Much has been made for the merits of standardization of process within health care environments as a vehicle to improve outcomes and safety. The real power of standardization is when it can be deployed with modular design. Combining these two characteristics allow for safety, efficiency, and the ability to adapt to change.
Modular design allows engineers to tinker with one component without altering the function of a different component. While this is well appreciated within the engineering and software domains, it is not well appreciated within complex human systems. However, when thinking about it within the context of software design, it is easy to see how complex human systems share many of the same characteristics.
When building new software, it is very common to build upon the foundation of old code. Likewise, human institutions are rarely created de novo. They are generally created using older structures and forms and are frequently created using social groups derived from pre-existing structures. When creating new software, the operating units or files may operate in a self contained fashion, may require the function of other programs, or may be required by other programs for their functions. These represent interdependencies.

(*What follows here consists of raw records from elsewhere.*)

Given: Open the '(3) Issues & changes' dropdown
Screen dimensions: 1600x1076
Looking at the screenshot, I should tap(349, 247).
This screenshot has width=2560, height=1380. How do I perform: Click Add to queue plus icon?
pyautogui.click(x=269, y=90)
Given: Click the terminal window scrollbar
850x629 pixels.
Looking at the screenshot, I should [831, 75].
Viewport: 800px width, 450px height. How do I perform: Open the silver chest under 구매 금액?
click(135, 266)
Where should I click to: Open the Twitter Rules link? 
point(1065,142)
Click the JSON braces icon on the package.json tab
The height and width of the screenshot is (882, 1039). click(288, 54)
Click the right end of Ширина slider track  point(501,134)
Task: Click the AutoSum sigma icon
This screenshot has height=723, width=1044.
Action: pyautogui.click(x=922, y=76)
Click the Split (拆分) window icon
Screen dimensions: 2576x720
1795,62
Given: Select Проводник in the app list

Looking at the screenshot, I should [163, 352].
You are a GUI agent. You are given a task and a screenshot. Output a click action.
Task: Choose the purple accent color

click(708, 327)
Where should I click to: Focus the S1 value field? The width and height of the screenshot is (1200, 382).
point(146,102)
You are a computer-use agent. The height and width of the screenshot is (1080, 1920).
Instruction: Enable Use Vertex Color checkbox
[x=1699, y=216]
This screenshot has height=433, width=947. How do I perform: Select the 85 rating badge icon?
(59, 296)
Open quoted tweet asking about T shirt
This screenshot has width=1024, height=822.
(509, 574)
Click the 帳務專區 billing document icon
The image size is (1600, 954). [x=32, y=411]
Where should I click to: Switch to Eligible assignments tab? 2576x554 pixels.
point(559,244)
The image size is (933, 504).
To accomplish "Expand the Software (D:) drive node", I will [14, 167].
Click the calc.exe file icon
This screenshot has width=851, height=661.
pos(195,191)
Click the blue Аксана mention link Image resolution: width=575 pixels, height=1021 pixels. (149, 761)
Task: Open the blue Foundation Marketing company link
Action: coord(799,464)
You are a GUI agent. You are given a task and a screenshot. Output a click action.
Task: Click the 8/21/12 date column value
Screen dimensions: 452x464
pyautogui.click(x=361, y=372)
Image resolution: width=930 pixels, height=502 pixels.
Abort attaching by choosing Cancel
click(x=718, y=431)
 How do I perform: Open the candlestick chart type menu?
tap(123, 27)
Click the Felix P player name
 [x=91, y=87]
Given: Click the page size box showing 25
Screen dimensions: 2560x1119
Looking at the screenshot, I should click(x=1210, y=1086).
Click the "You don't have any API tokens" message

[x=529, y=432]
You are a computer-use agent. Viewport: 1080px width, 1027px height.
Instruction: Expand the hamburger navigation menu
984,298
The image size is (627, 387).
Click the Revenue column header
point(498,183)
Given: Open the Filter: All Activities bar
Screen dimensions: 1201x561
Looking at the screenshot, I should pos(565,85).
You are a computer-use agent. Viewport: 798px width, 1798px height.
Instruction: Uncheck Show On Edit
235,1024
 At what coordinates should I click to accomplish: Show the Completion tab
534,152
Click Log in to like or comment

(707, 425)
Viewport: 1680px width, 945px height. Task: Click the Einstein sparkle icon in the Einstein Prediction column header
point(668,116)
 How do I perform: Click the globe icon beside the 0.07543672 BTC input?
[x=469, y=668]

Modifying operating files which are dependent upon or required by other files creates added complexities. Their interdependencies must be defined if possible and unintended consequences identified. These complications of changing parts of software have uncanny parallels to manipulations of complex human systems. The more modular the software, the fewer interdependencies that exist, and the easier it is to manipulate and change any given component.
Within complex human systems there are a host of interdependencies which exist. Whenever there is a "change order" issued, it is best to understand just how modular your system is. Before you can begin to understand what might happen as a consequence of such a change order, you need to at least begin to understand simply the nature of interdependencies which are likely to come into play. In the health care environment we are only beginning to appreciate what we are up against.
Our present architecture is not standardized nor modular. Our interdependencies are extensive and only minimally defined. Perhaps our greatest interdependencies are financial. Within large integrated health care entities the function of many financially non-viable units is dependent upon financial resources generated by other units. Since interdependencies create non-modularity, it only follows that financial interdependency creates inflexibility. You can't alter one piece without altering the function of other units. This does not bode well for entities engineered this way since the only thing which we can predictably anticipate is a changing world and survival of the most adaptable entities.